*** Opening DATA FOR THIS TASK ***

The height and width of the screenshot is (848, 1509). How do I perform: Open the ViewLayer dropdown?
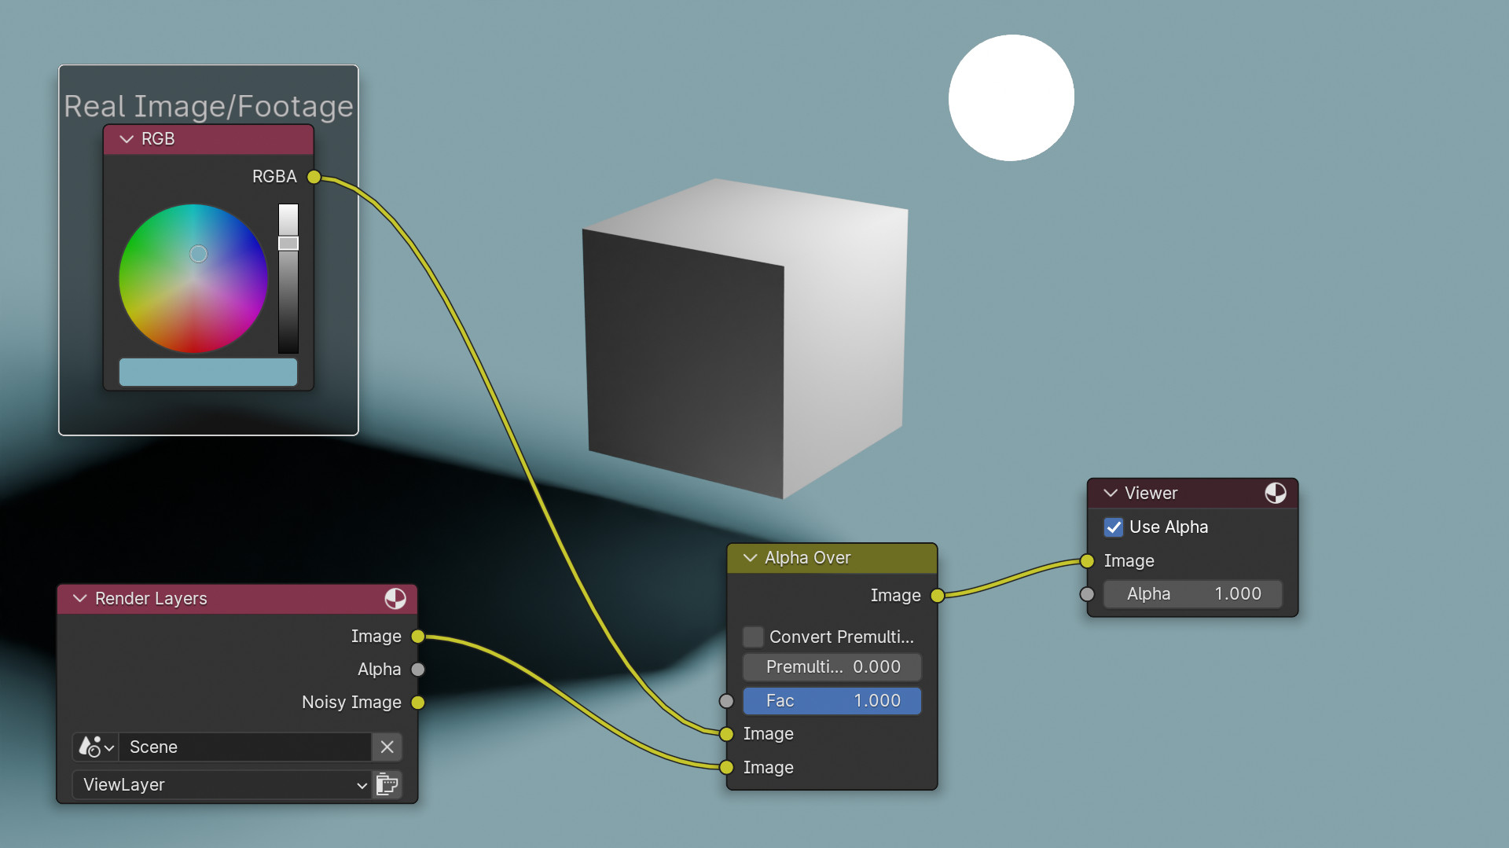tap(222, 784)
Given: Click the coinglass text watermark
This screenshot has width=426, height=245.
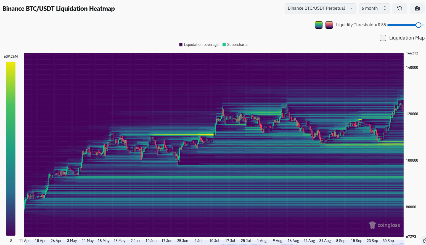Looking at the screenshot, I should point(388,225).
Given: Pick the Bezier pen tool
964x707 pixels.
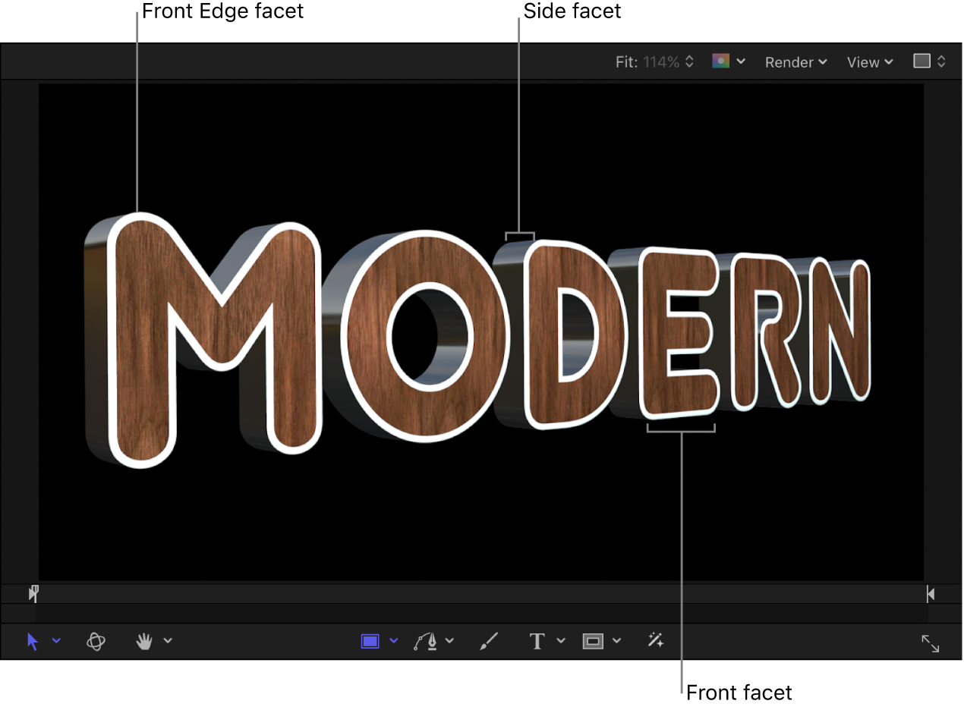Looking at the screenshot, I should 427,641.

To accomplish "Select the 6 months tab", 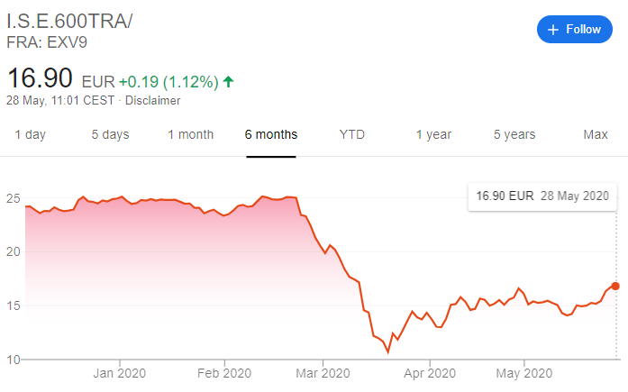I will 270,134.
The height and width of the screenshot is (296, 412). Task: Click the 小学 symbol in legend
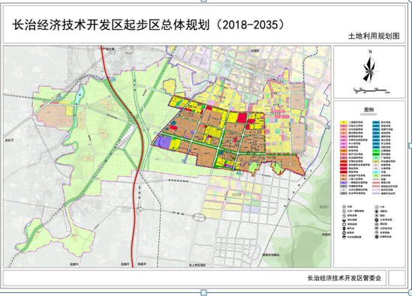tap(377, 207)
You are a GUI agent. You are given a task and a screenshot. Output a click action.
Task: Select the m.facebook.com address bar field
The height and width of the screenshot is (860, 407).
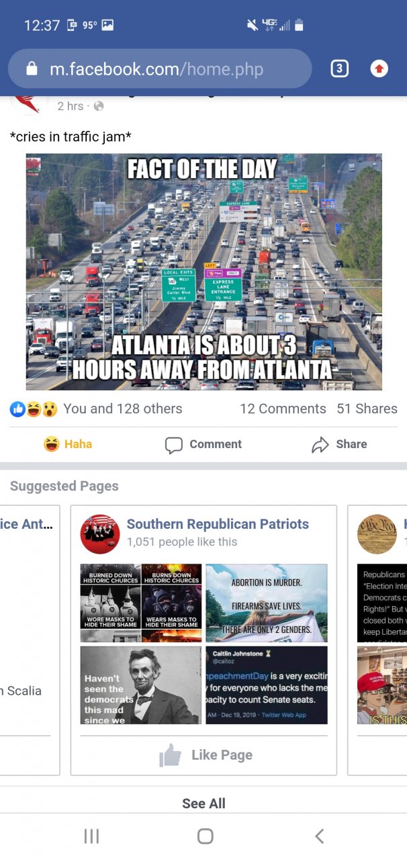point(160,69)
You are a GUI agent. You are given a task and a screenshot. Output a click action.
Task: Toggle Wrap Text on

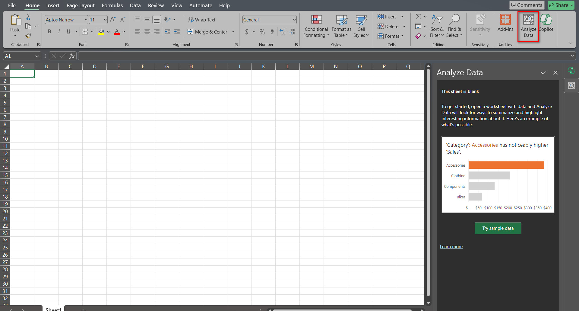(x=202, y=20)
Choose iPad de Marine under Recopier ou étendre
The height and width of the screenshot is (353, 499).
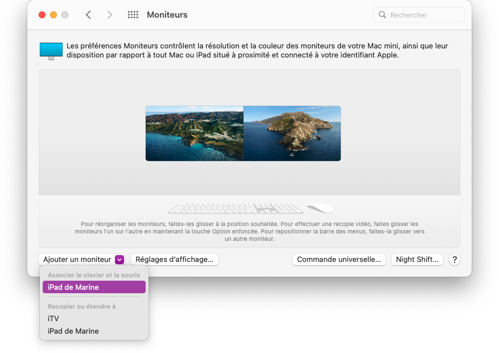click(73, 331)
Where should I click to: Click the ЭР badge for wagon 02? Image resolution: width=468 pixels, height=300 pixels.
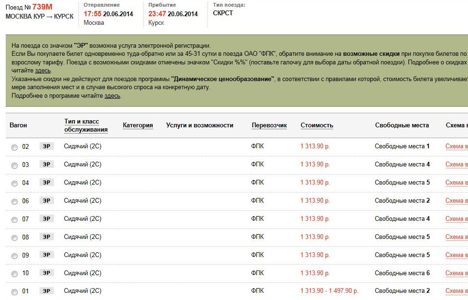click(x=46, y=146)
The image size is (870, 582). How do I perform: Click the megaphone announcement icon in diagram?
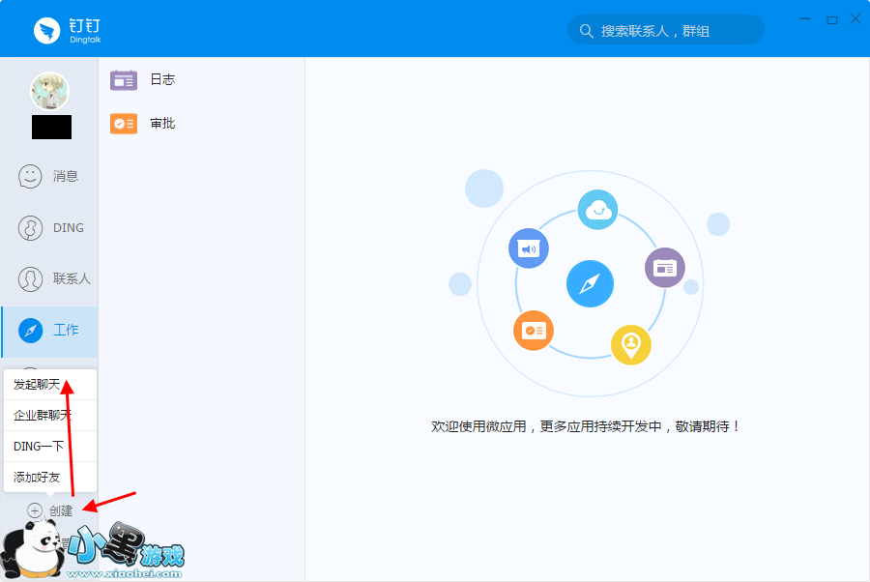click(x=529, y=249)
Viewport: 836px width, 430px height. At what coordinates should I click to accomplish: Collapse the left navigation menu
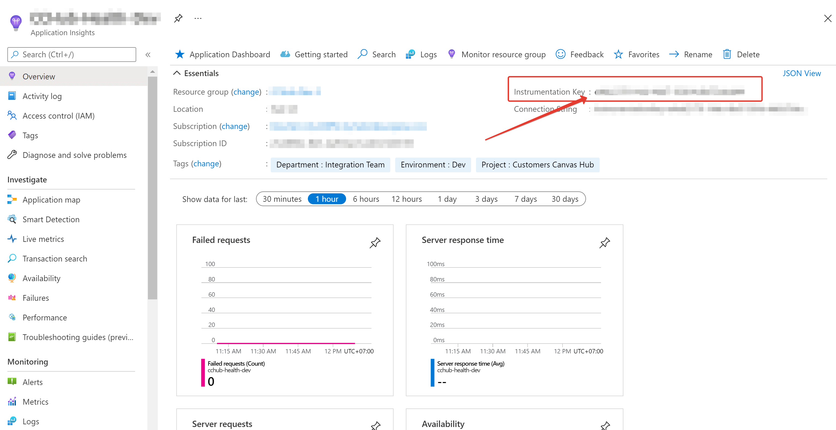click(148, 54)
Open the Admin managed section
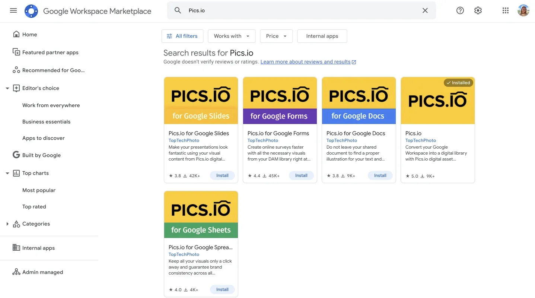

*** Closing DATA FOR THIS TASK ***

__WHAT YOU HAVE TO DO__: Start with the line that holds "The height and width of the screenshot is (860, 407)." and retype each line through the last one in the data, exactly and without pictures.

__WRITTEN RESPONSE__:
The height and width of the screenshot is (860, 407).
point(160,69)
You are a GUI agent. You are given a task and a screenshot. Output a click action.
Task: Toggle Wrap Text on

(x=202, y=20)
Choose iPad de Marine under Recopier ou étendre
The height and width of the screenshot is (353, 499).
click(73, 331)
Where should I click to: Click the ЭР badge for wagon 02? Image resolution: width=468 pixels, height=300 pixels.
click(x=46, y=146)
The image size is (870, 582). How do I perform: Click the megaphone announcement icon in diagram?
click(x=529, y=249)
Viewport: 836px width, 430px height. At what coordinates should I click to accomplish: Collapse the left navigation menu
click(148, 54)
Open the Admin managed section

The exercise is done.